His argument didn’t make sense to me at that time. As a little boy of about 10 years old, I thought that it was normal for every mentally challenged person to return home at dusk.
But all that was to change from the late 80s when Nnewi began to open up speedily as an industrial-cum-commercial town. More people trooped in.
I began to notice that there were new mentally challenged people in Nnewi. Some looked aggressive. Some looked clearly deranged from their dressing, looks, hairstyle and actions. But more interestingly, some never returned to anywhere at dusk. They lived in uncompleted houses or under the tree by the roadside. It was obvious that they came in from outside Nnewi.
One of them stayed under a tree opposite Edo Shrine by the current roundabout in front of Fidelity Bank on Edo-Ezemewi Road. She tied all manner of cloth around herself, which made her colourful in a strange way. She was always dancing and people passing by found her dance steps interesting. She was not violent. She greeted people around her and talked with people. With her bowl, she would approach those selling food nearby and ask for food. And they would oblige her.
She was known as Nwanyi Imo. Some said she was from Abia, which used to be in Imo State until 1991. But nobody knew the real name of her town of origin.
One morning in 1997, people came out for their daily business and noticed that Nwanyi Imo was not dancing or talking. Her body lay lifeless at the very spot where she had made her home for many years. Days passed but nobody came to claim the body of Nwanyi Imo as expected. Wherever the corpse of a mentally challenged person lies in Nnewi, his or her family members would go to pick it up and bury it properly. There is an Igbo proverb, which says that when a corpse starts to decompose, a friend that is supposedly better than a brother will flee. No family would allow the corpse of their relative to lie by the roadside.
Days passed but nobody came to claim the body of Nwanyi Imo. Nobody came to take her body away. Her body became to pose a health threat to those whose business premises were around there. So they had a meeting and decided to bury her. But there was a problem. Because of the lack of proper town planning in Nnewi, Nnewi has no cemetery. People bury their dead in their compounds. It is seen as abnormal to bury one’s dead relative outside the homestead. It is seen as if the corpse was thrown away.
It is therefore a big challenge for non-indigenes who live in Nnewi but have no land of theirs. If they want to bury their dead in Nnewi rather than take the corpse home, there is no cemetery where such can be done as is done in any organised and planned city or town.

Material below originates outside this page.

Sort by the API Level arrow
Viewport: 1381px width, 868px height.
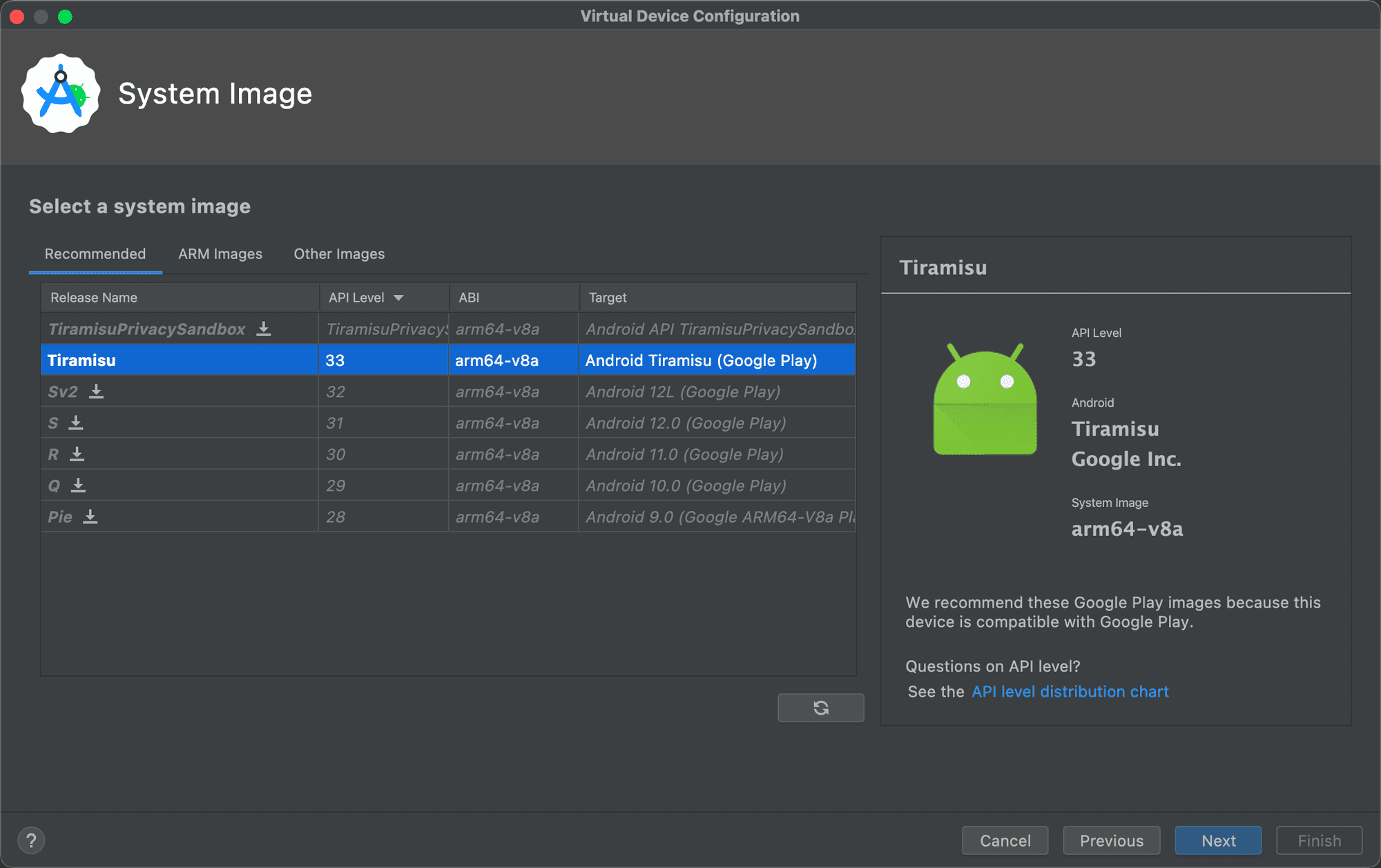(398, 298)
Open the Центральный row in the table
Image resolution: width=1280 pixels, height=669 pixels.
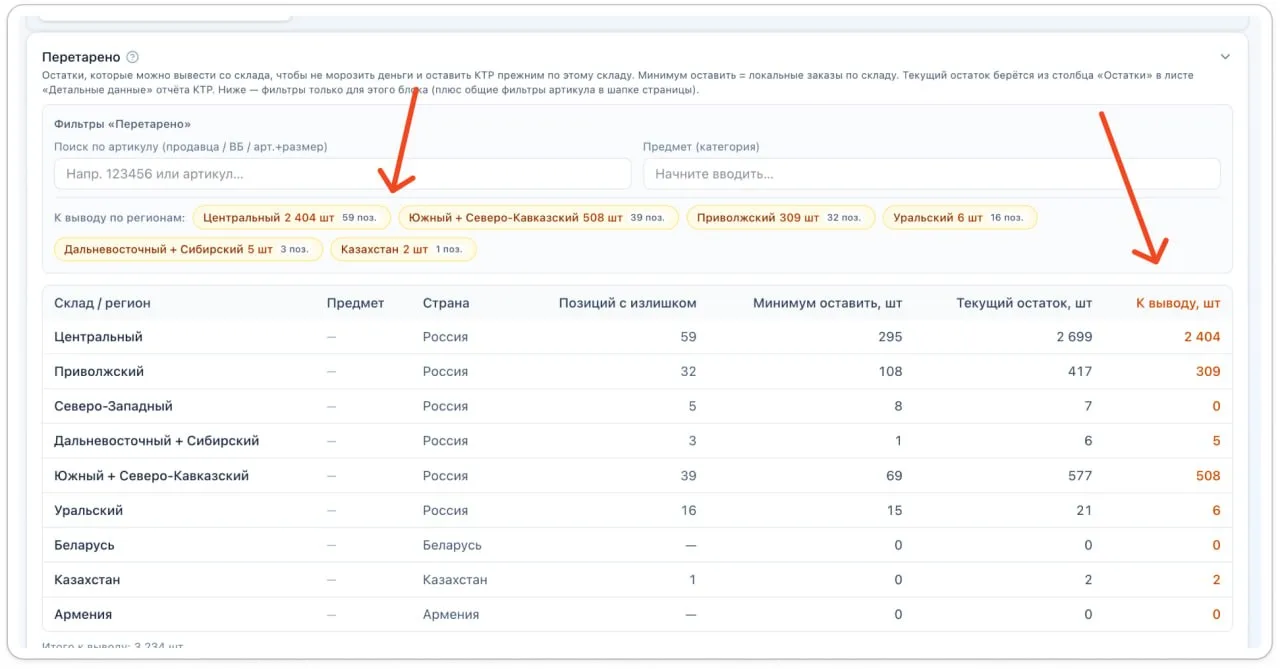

So the Nkwo Nnewi market neighbours of Nwanyi Imo hired labourers to dig her grave at the spot where she died by the roadside. It is said that before her corpse was interred, some of those clothes she tied around her waist were unwound and wads of naira notes rolled out. Nwanyi Imo was saving the money she got from people.
Nwanyi Imo was buried and given her last respect by her neighbours.
That spot became Nwanyi Imo Bus Stop. Wherever you are in Nnewi and mention Nwanyi Imo Bus Stop, you would be taken straight to it. It is strategically located at the heart of the business district in Nnewi between the Nkwo Nnewi Market (motorcycle section) and Agbo Edo Market (motor vehicle section).
In spite of the big banks and businesses there, Nwanyi Imo took over that spot. She has overshadowed all the big brands and individuals that have businesses or property on that road. Like William Shakespeare says: “Some are born great; some achieve greatness; some have greatness thrust upon them.”